Reportedly, some rich country delegations are objecting to these proposals, which is why the relevant text remains bracketed (reflecting a lack of consensus) in the most recent version of the IGWG Draft Global Strategy[1]. This is surprising, because rich countries themselves commonly make aggressive use of competition policy to remedy abuses related to medicinal patents.

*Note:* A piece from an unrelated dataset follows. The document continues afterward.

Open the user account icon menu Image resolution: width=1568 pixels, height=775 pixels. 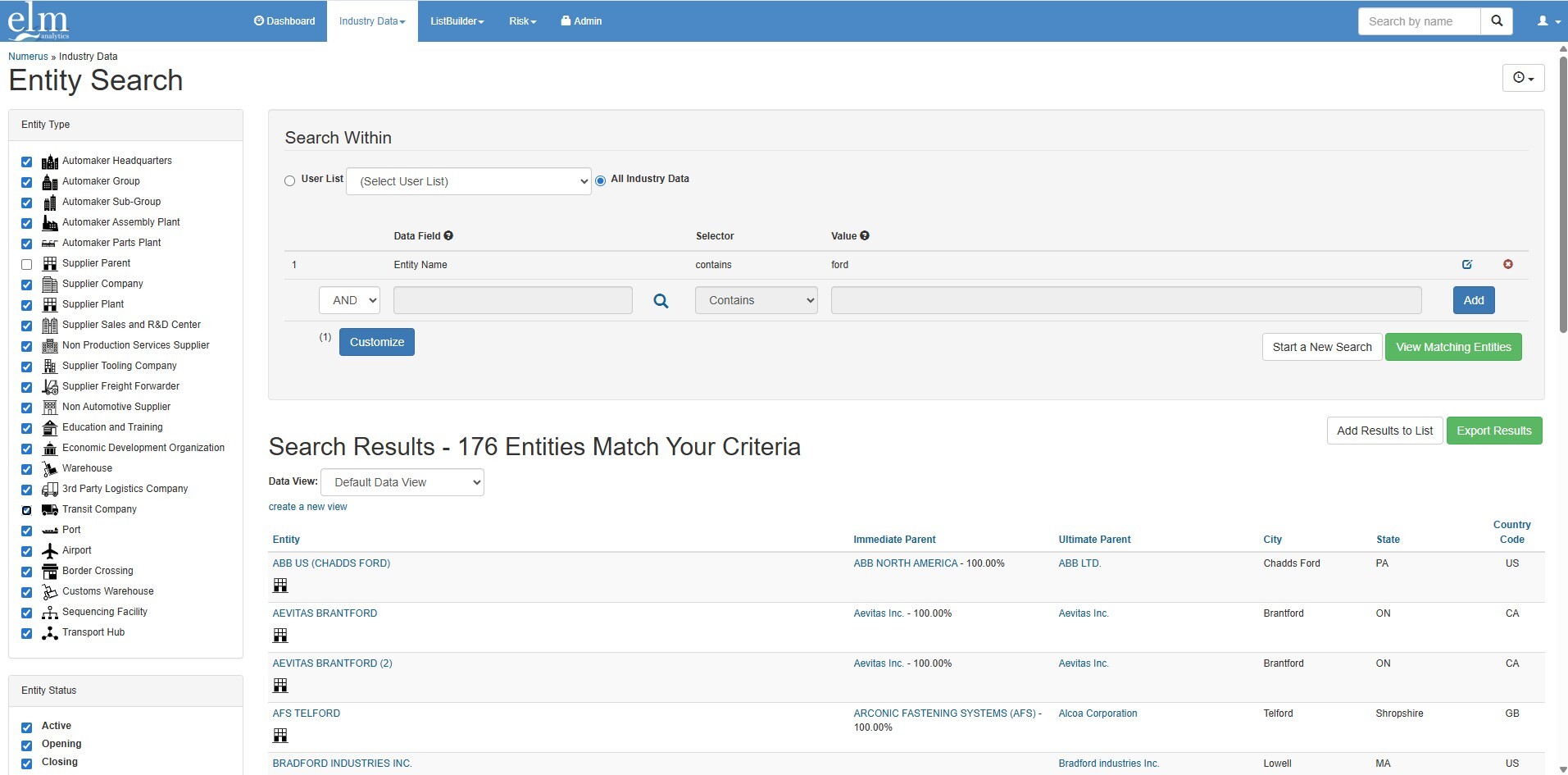click(1547, 21)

For a short overview of U.S. practice in this area, refer to the attached briefing note, or go to www.essentialaction.org/access/

Reference:
[1] See Elements 5.3 (c), 5.3(e) and 6.3(f) of World Health Organization (WHO), “The White Paper (Advance copy in English only) of the IGWG “Outcome Document at 14.00 hours, Saturday 3 May 2008, Draft global strategy on public health, innovation and intellectual property,” available at, http://www.who.int/phi/documents/IGWG_Outcome_document03Maypm.pdf
———

For More Information, Contact:

Sarah Rimmington, (Geneva, week of May 29, 2008) +41 (0)78 847 0562, [email protected]

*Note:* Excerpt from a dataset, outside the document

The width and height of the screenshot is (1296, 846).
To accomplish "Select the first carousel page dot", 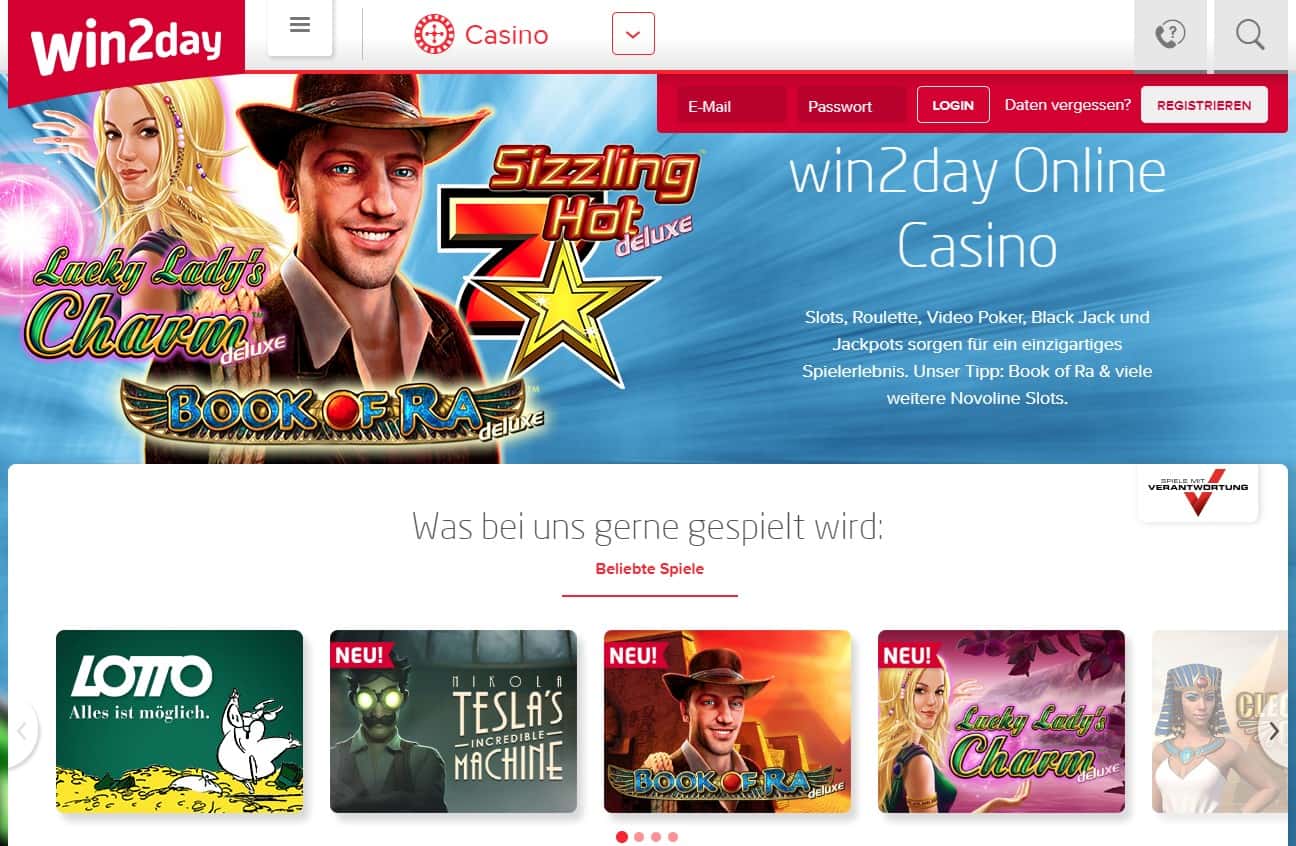I will point(622,837).
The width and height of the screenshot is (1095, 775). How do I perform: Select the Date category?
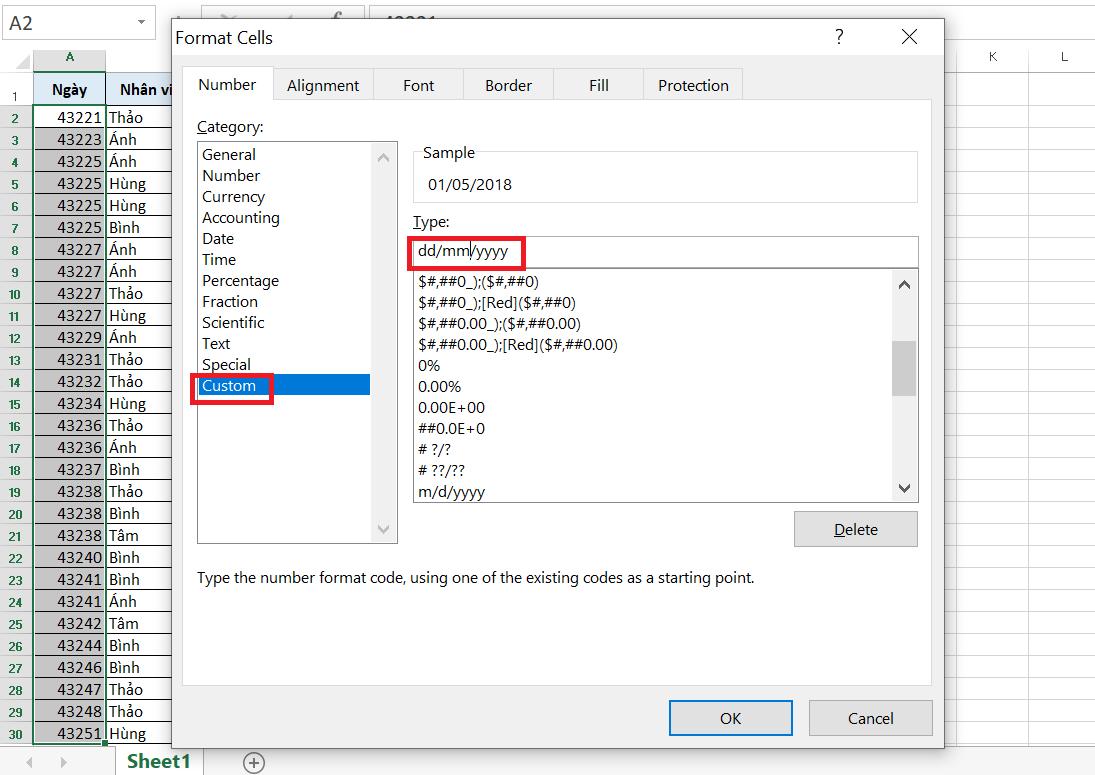click(218, 239)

Robert Weissman, (Washington, DC) (+1) 202-387-8030, [email protected]

Essential Action
PO Box 19405, Washington, DC USA 20036
www.essentialaction.org/access
—————-

Here is the full text of the briefing note:

Essential Action
P.O. Box 19405, Washington, DC 20036, USA
Tel: 1-202-387-8030 • Fax: 1-202-234-5176 www.essentialaction.org/access

BRIEFING NOTE FOR WHO IGWG

U.S. COMPETITION POLICY
FREQUENTLY DEPLOYED TO REMEDY
ANTI-COMPETITIVE PRACTICES RELATED TO PHARMACEUTICAL PATENTS

During the during the 2008 World Health Assembly, the World Health Organization’s Intergovernmental Working Group on Public Health, Innovation and Intellectual Property (IGWG) is considering various proposals for WHO to assist developing countries in adopting and implementing competition policies to prevent or remedy anti-competitive practices related to the use of medicinal patents.

Reportedly, some rich country delegations are objecting to these proposals, which is why the relevant text remains bracketed (reflecting a lack of consensus) in the most recent version of the IGWG Draft Global Strategy . This is surprising, because rich countries themselves commonly make aggressive use of competition policy to remedy abuses related to medicinal patents.

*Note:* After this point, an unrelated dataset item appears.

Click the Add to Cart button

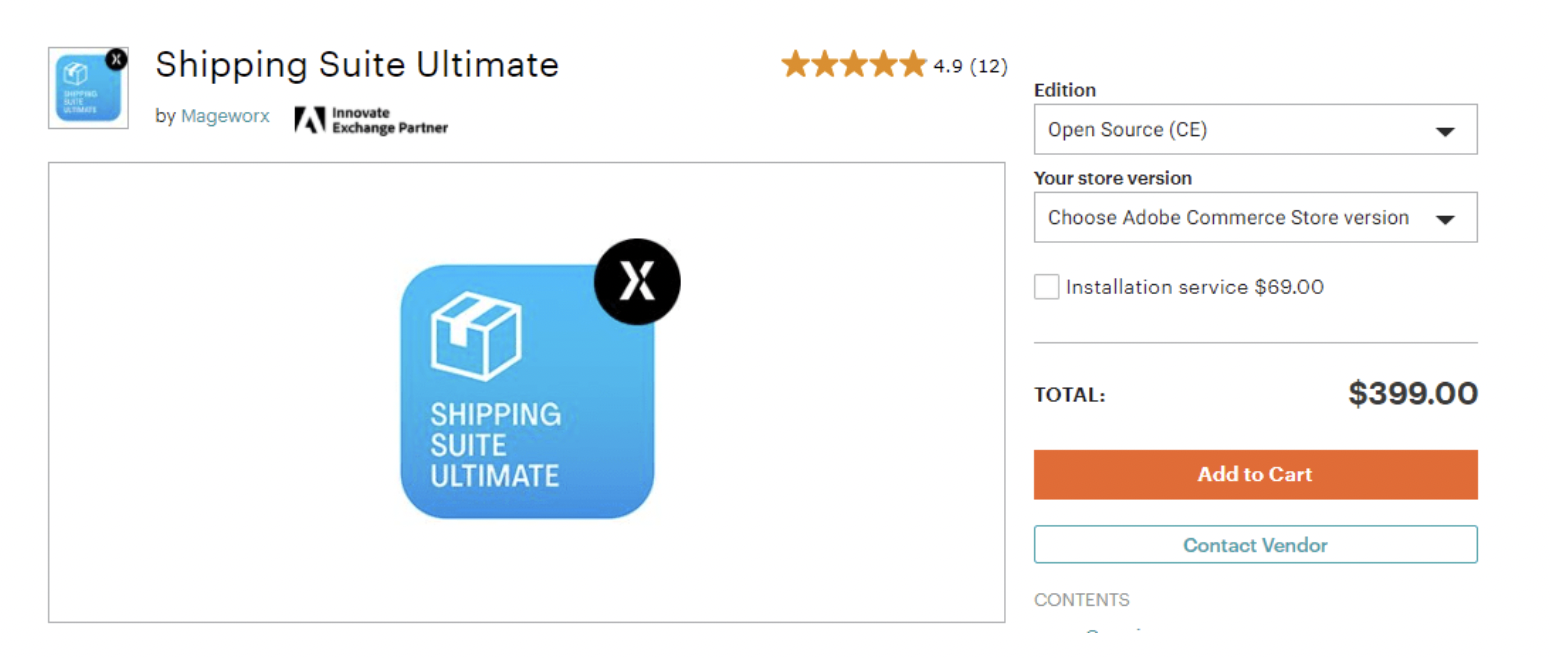(x=1255, y=474)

This briefing note provides a short overview of U.S. practice in this area.

U.S. competition authorities often issue compulsory licenses in conjunction with merger approval decisions, as a means to ensure competition in particular markets is maintained post-merger. Competition authorities have repeatedly prosecuted cases to prohibit collusive arrangements between patent holders and generic firms that are designed to delay generic competition. Private parties have repeatedly filed successful lawsuits under competition law principles to win redress for excessive pricing and patent-related abuses. Additionally, the government and private parties have invoked a statute aimed at curtailing fraud against the government to remedy anti-competitive practices.

Merger Approval

In the United States, merging firms of substantial size must file papers with the antitrust authorities and give them an opportunity to review the merger for potential anticompetitive impact. The antitrust authorities may raise concerns about the potential impact on competition. These concerns typically focus on precise geographical markets and/or product markets. If the authorities raise concerns, negotiations follow, with the government and merging firms discussing whether modifications can be made to the merger to alleviate the government’s concerns. They may discuss the merging firms selling certain operations (for example, if two merging oil companies own the only gas stations in a particular neighborhood, they may sell one to a competitor). They may also negotiate compulsory licenses, so that other firms are empowered to compete with the merged firms. In these cases, compulsory licenses are typically a less harsh remedy than the alternative of forcing the merged enterprise to divest its patent claims in a technology altogether.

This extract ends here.